In March, Amazon announced that they accept Flexible Spending Accounts and Health Savings Accounts (FSA/HSA). HSAs and FSAs are tax-free accounts that individuals with health insurance can contribute to in order to save on the cost of medical care, and they have become increasingly more relevant and helpful for individuals who are looking to reduce their medical costs. An estimated 63MM Americans have either an FSA or HSA. Amazon has removed a barrier to purchase — while unlocking an additional source of payment — for a huge number of customers.
Eligible items are listed in a dedicated storefront, with thousands of products now available (a full list is here). Many brick and mortar retailers already have dedicated online storefronts for FSA/HSA eligible products, but Amazon’s new addition should be worrisome. Though Amazon is not yet a go-to source for drugstore products, their loyal consumer base and convenient online platform could quickly snatch up FSA/HSA dollars from customers who are already turning to Amazon for regular shopping. Additionally, due to the quality of traffic they receive online, Amazon is already leading in organic search rankings.
Amazon has simultaneously been rolling out their own private label brands in the over-the-counter space. Basic Care offers generic OTC medications. A second brand called Solimo features a variety of wellness products, many of which are available alongside the OTC products in the new storefront. Brands should keep an eye on Amazon’s Private Label lines, which appeal to the FSA/HSA customer who is more conscious of price and eligibility.
Amazon will likely bump up advertising efforts on their eligible products as the year comes to an end and FSA accounts get closer to expiration. To stay ahead of this, brands should have eligible products available on the Amazon marketplace as a defense strategy. If competitors become eligible first, it could influence purchases at shelf. Amazon worked with some brands to populate the storefront before launch, but others should be proactive going forward to ensure their products are listed for eligibility or they risk missing out on the boost from early sales.

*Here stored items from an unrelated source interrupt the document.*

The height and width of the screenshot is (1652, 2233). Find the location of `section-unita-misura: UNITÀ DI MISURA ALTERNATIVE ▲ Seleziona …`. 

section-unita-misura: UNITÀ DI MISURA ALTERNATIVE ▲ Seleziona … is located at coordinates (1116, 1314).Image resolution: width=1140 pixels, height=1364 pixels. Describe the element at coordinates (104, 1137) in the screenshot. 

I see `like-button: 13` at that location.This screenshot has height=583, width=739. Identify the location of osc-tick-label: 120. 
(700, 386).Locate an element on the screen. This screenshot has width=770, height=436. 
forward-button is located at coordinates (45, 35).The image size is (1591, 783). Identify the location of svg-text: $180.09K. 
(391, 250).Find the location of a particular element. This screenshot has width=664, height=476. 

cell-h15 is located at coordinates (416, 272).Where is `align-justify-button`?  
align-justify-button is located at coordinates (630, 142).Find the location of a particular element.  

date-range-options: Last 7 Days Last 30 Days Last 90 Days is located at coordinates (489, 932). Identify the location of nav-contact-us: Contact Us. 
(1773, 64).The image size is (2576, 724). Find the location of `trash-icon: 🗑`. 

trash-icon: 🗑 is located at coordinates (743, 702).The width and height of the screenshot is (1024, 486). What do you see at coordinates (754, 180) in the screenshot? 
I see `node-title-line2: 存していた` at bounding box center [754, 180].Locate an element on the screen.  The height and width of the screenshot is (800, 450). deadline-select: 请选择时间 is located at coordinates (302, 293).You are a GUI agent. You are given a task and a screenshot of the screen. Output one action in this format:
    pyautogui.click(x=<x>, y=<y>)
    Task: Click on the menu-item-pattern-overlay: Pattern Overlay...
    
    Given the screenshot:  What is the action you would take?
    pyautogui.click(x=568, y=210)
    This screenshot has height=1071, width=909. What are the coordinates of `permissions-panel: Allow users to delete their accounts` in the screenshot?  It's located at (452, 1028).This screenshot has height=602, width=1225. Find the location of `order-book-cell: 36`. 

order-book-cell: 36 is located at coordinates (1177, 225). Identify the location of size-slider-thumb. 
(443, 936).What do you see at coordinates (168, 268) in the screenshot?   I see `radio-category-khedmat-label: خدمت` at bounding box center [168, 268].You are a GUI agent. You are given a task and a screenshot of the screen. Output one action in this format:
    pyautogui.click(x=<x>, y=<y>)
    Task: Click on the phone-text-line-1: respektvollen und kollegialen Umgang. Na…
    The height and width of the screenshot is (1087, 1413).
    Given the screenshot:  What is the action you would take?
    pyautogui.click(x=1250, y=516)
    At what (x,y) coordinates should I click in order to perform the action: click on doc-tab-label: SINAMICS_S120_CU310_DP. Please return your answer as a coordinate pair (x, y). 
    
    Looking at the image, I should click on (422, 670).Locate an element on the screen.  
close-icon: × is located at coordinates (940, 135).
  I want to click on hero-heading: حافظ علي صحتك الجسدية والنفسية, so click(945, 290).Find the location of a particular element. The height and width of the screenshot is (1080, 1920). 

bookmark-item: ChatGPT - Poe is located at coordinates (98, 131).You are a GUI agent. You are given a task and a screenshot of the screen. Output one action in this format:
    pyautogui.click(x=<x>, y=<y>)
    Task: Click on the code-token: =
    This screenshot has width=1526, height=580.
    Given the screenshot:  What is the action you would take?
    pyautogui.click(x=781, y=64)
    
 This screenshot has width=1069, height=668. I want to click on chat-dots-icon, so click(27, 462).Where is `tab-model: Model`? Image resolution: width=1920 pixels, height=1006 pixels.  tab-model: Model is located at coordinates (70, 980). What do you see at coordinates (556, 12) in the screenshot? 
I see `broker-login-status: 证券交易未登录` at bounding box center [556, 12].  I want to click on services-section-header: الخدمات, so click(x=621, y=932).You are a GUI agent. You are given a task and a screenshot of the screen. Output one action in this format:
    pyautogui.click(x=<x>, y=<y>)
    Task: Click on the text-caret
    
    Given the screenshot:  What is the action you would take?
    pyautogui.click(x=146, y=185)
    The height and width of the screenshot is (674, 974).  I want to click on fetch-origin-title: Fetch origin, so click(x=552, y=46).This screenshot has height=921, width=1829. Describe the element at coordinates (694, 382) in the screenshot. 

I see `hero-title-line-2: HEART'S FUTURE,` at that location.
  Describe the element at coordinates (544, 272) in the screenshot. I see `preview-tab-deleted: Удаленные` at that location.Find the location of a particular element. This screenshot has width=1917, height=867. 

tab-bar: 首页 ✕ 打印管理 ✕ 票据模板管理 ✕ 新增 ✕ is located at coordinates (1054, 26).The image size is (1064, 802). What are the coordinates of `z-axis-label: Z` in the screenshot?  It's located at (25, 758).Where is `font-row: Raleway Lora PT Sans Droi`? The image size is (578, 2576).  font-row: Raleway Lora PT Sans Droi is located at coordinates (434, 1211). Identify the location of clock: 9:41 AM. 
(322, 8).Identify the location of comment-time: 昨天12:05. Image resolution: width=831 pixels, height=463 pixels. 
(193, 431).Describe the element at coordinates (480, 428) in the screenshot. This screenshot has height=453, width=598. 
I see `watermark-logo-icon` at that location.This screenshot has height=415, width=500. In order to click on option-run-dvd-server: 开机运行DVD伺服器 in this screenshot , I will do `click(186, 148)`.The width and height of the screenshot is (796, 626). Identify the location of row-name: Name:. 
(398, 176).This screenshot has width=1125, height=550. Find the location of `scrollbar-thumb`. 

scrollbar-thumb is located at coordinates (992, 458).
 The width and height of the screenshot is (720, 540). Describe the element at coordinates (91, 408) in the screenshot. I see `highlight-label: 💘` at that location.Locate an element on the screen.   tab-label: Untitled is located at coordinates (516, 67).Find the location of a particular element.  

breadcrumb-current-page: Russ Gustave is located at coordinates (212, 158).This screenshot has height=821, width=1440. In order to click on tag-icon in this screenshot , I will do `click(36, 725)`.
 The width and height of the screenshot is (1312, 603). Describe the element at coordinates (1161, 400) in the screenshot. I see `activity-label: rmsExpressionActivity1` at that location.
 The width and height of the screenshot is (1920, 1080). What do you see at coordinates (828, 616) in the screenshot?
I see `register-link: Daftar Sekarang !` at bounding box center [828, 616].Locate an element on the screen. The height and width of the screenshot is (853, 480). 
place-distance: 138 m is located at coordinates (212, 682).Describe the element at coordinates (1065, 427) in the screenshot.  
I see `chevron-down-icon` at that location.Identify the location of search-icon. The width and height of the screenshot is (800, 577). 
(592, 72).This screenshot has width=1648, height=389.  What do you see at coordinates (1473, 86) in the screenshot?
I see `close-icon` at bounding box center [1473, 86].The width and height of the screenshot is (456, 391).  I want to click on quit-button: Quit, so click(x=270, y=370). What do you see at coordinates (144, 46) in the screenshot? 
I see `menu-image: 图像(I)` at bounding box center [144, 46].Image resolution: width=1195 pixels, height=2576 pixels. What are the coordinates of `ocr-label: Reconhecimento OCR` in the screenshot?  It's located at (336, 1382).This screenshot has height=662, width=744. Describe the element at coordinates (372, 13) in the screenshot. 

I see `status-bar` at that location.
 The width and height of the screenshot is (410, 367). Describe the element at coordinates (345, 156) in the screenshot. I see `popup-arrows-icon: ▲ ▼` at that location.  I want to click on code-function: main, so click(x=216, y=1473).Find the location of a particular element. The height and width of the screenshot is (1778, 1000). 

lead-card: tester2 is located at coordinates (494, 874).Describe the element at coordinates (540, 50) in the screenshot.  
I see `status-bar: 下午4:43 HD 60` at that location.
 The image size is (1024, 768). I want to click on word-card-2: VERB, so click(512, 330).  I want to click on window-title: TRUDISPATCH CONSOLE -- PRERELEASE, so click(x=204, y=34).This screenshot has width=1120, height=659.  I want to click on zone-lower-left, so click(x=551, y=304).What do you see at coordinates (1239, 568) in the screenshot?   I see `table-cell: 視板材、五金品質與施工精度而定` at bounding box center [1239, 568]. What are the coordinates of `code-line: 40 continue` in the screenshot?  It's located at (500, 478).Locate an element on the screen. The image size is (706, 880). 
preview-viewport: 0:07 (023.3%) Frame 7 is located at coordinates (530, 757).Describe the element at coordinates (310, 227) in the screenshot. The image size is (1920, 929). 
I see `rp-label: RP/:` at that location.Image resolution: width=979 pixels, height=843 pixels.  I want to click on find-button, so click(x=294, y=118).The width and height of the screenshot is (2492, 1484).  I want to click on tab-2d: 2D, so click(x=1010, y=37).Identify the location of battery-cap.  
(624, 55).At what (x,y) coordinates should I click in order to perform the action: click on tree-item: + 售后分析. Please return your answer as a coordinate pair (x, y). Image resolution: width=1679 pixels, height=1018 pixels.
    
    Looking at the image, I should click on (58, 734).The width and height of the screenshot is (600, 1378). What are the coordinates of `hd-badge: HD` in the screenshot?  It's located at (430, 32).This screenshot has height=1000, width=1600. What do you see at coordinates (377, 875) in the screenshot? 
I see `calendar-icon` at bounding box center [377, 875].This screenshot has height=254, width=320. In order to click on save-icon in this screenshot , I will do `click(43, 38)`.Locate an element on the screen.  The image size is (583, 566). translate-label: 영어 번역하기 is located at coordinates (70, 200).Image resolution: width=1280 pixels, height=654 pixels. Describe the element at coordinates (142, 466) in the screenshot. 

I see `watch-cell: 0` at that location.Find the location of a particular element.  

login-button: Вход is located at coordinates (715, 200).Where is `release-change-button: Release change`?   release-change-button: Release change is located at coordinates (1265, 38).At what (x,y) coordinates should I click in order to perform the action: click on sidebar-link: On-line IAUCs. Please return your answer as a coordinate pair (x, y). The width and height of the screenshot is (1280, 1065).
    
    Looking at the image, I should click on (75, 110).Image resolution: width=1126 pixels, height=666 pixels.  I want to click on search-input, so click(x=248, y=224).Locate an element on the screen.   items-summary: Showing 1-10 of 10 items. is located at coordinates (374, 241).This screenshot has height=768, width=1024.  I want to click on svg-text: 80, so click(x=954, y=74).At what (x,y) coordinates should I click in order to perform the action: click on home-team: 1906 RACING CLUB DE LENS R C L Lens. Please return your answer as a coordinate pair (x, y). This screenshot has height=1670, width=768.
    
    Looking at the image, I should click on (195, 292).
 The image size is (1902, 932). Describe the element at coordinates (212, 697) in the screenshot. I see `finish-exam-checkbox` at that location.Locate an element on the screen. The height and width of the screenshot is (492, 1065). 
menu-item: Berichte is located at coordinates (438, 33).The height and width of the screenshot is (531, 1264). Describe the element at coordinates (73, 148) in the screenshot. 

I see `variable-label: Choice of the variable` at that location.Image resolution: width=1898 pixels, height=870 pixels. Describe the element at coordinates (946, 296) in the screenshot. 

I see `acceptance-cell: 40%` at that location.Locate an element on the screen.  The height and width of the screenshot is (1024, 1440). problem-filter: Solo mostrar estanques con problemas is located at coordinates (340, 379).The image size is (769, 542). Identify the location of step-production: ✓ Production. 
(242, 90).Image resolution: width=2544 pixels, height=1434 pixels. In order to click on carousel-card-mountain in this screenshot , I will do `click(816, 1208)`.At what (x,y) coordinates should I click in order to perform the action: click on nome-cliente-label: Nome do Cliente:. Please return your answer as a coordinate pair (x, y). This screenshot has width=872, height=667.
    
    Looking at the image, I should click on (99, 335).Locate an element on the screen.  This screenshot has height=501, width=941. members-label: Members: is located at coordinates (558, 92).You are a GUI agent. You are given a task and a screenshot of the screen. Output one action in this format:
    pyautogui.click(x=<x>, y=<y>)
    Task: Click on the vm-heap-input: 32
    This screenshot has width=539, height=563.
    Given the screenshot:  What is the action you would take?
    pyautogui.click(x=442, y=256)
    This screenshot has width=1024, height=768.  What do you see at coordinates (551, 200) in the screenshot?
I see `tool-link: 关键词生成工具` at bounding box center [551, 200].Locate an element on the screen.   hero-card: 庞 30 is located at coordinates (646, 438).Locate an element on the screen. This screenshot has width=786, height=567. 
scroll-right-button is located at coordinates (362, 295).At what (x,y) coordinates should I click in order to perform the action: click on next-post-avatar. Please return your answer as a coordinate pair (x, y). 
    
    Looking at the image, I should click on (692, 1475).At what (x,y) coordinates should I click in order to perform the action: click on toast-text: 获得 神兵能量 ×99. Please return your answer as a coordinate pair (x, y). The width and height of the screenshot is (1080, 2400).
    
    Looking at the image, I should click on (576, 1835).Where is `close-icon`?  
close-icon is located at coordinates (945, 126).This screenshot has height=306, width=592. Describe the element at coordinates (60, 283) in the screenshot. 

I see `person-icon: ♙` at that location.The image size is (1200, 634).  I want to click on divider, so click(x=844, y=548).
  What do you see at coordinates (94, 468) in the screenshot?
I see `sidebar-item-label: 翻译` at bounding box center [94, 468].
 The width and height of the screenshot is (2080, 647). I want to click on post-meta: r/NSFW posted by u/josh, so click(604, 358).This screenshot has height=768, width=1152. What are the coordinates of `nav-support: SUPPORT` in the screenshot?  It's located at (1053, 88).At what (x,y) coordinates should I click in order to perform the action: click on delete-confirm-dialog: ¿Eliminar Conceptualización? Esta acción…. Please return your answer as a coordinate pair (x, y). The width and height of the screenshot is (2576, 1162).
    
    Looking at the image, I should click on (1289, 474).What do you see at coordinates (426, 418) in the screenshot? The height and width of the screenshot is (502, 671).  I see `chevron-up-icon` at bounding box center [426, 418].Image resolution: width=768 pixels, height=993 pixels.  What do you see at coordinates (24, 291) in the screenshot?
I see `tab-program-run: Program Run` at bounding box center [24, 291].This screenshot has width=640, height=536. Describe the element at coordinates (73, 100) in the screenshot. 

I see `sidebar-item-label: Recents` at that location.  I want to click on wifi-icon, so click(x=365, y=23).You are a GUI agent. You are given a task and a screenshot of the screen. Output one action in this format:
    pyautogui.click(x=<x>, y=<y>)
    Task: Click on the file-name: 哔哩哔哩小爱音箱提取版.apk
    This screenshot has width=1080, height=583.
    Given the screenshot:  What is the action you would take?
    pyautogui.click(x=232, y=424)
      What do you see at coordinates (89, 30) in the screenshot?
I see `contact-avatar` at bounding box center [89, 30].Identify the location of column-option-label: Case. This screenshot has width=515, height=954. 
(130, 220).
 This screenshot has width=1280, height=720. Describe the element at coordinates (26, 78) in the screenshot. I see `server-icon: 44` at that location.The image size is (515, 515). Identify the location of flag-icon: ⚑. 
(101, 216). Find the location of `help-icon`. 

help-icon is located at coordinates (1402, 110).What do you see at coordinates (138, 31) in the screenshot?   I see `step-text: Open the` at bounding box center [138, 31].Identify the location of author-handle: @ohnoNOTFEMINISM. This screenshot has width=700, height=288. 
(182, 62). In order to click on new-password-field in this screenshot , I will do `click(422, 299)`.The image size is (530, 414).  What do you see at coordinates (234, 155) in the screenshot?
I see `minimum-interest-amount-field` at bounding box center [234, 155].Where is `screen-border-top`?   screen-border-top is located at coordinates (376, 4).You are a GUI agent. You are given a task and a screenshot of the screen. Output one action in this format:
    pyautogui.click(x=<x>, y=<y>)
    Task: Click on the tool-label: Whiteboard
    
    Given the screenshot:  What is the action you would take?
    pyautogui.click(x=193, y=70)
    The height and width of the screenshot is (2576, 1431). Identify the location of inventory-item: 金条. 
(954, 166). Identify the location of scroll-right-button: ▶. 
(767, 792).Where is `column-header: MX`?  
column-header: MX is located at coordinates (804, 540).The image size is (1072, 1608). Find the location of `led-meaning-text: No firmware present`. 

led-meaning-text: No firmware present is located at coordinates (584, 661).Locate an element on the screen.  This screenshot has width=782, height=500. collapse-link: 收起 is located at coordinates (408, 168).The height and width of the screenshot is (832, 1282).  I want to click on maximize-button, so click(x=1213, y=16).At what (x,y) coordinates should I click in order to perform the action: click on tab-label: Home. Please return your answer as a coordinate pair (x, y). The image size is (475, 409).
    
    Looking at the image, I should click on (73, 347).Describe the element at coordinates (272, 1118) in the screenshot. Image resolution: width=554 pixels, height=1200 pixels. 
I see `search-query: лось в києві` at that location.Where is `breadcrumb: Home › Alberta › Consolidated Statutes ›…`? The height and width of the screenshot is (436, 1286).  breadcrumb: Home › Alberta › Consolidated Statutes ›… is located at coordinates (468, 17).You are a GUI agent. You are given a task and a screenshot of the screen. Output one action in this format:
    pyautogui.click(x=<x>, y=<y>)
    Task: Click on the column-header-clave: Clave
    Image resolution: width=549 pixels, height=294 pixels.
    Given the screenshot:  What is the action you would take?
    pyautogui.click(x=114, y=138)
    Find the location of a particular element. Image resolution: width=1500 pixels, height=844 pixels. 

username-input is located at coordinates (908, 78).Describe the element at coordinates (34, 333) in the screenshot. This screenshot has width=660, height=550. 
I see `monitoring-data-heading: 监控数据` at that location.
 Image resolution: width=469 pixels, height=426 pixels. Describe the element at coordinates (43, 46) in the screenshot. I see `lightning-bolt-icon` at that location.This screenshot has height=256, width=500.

Integrating healthcare purchases into their carts will likely be a natural move for the 100MM+ Prime subscribers. FSA/HSA card numbers can be securely stored like other credit card information, which removes the need to submit receipts. Amazon has even removed the step of a separate transaction by allowing for two debit or credit cards to be processed within one purchase, so customers can buy eligible healthcare products along with their holiday shopping, for example. These improvements may seem nominal, but the small ways that Amazon can make purchases more seamless will make the difference for consumers.
Whether Amazon is healthy for healthcare overall remains to be seen. However, as drugstore purchases pick up on Amazon.com, CPG brands should have the right strategy in place to defend their shelf space and win sales from competitors.